Saluons au passage le travail de traduction de Jean-Daniel Bréque qui a effectué un superbe boulot en nous retranscrivant de la manière la plus juste qui soi toute la finesse et la subtilité de langage d'une époque aux relents délicieusement surannés.
Dans cet ouvrage, toute la saveur réside dans les relations des nombreux protagonistes qui le peuple et de leurs « prises de bec » successives. D'ailleurs le plus incroyable c'est que chacun semble y trouver son parti et loin de capituler et de passer à un autre registre, ils agissent comme sous l'influence d'un mystérieux magnétisme et ne peuvent s'empêcher de se lancer des défis. Finalement la raison d'être de l'un, ne peut se faire sans l'existence de l'autre et tout concourt à nous faire admettre qu'ils se comportent comme un véritable couple éprouvant du mal à vivre séparé.

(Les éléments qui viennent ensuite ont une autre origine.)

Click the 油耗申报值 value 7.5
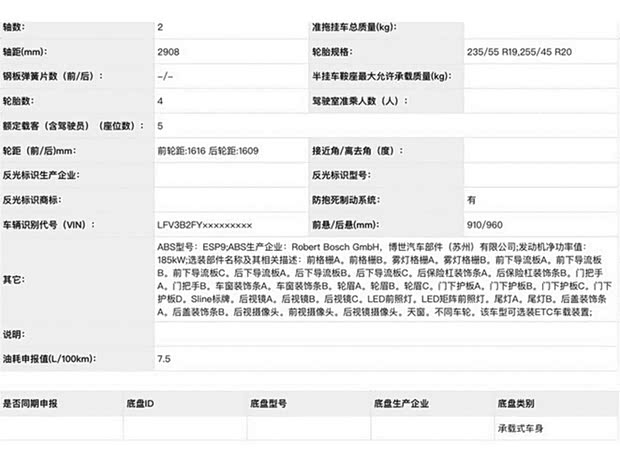This screenshot has width=620, height=465. (x=164, y=357)
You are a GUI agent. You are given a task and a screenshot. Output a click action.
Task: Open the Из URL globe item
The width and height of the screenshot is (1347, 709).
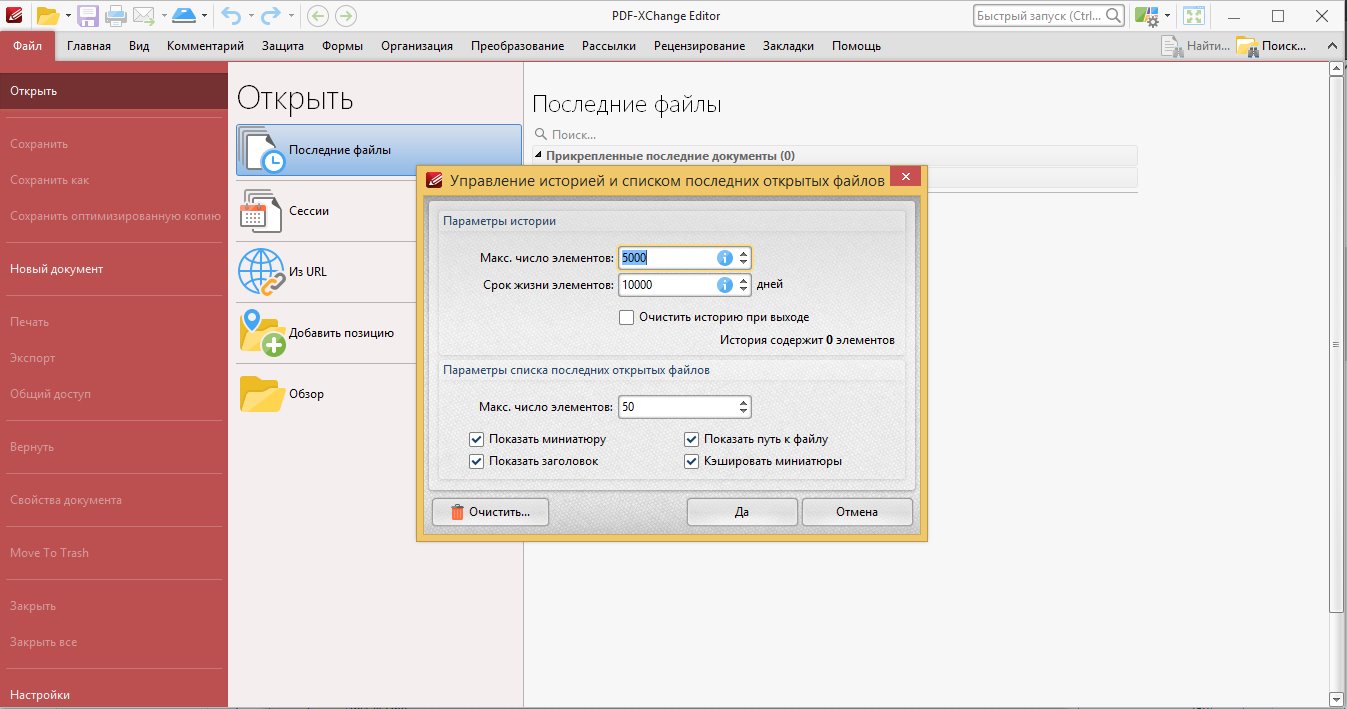coord(261,272)
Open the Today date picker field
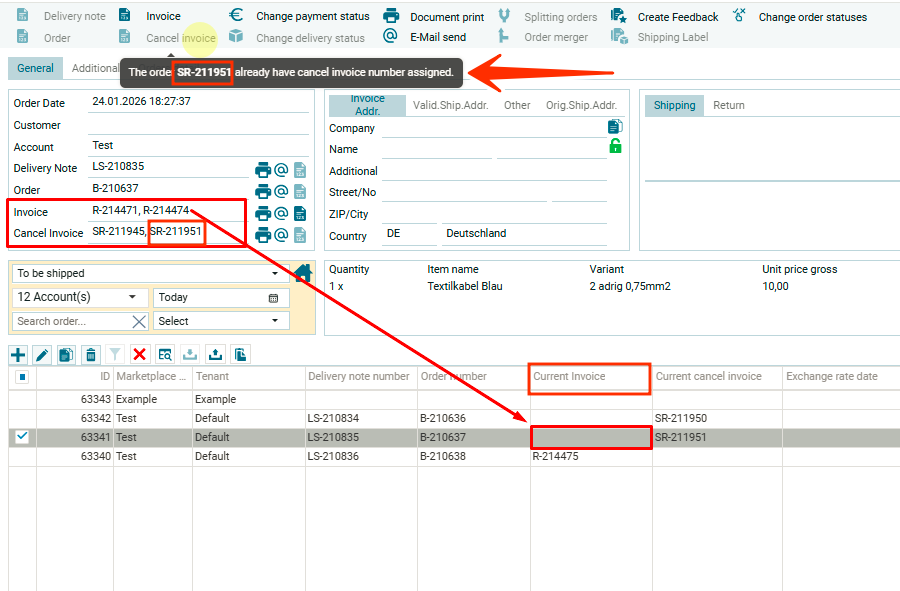The height and width of the screenshot is (591, 900). pyautogui.click(x=221, y=297)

Les personnages qui gravitent dans cette sphère « d'initiés », possèdent à des degrés différents les mêmes travers, ils sont tous de la même trempe et qu'il soit le valet de l'un où de l'autre, où appartenant à cette fameuse « société de dilettantes » les coups fusent : on se congratule brièvement et on n'hésite pas à se porter de fameuses estocades dont le but ne sera que de vous laisser sur le carreau, le souffle court. La nouvelle « L'œuf du grand pingouin » qui est un sommet de ce que la bêtise d'un collectionneur cupide peut générer, est un parfait exemple des relations pouvant exister entre « gens du monde ». On se regarde, on s'épie, on se suspecte et on se jalouse. Fort heureusement il y a une certaine morale à ses histoires et l'auteur n'aura de cesse de reprendre cet autre bon vieil adage « Bien mal acquis ne profite jamais ».
Toutes les nouvelles racontées, soit par l'un ou l'autre des protagonistes Pugh et Tress, gravitent sur l'acquisition d'un objet rare ou de grande valeur, et toutes possèdent des qualités intrinsèques. Sur les huit nouvelles du volume, deux seulement appartiennent à une veine plus fantastique, « La pipe » ou l'histoire d'une curieuse créature « habitant » cet objet d'apparence banale et « La main de Lady Wishaw », thématique classique de la main vivante, déjà rencontrée dans plusieurs nouvelles mais traitée ici avec une excellente ambiance surnaturelle. « Le phonographe » et l'esprit qui l'habite est tout aussi savoureuse, « L'icône » est dans un registre plus classique quoi que admirablement bien traité, « Le casse tête » s'articule sur le thème de la curiosité et de l'appât du gain poussé à l'extrême et pour finir « la bague » ou l'auteur explore le raffinement du sadisme et de la torture morale et physique jusqu'à l'extrême. Je dois avouer avoir une attirance toute particulière pour « L'œuf du grand pingouin » et de l'histoire de ce monumental coup de « Bluff ». Les histoires donc se lisent avec un plaisir sans cesse renouvelé et il nous faut ainsi remercier le directeur de cette admirable collection de nous avoir fait découvrir ce petit joyau serti dans un écrin de finesse, d'humour et d'originalité.
« Curios » un ouvrage indispensable au lecteur avide d'agréables surprises mais également au collectionneur un peu trop obtus, avare et cupide en espérant que la lecture de ce délicieux ouvrage, lui fasse un peu ouvrir les yeux sur la stupidité de certains de ses agissements.
Le volume se termine par deux appendices forts instructifs et une bibliographie des plus indispensables.
Grand coup de chapeau à Jean-Daniel Brèque, souhaitons que sa collection aura tout le succès qu'elle mérite et si l'on en juge par les prévisions de ses prochaines sorties, nul doute qu'elle comblera de joie tout un lectorat avide de nouveautés originales et inédites.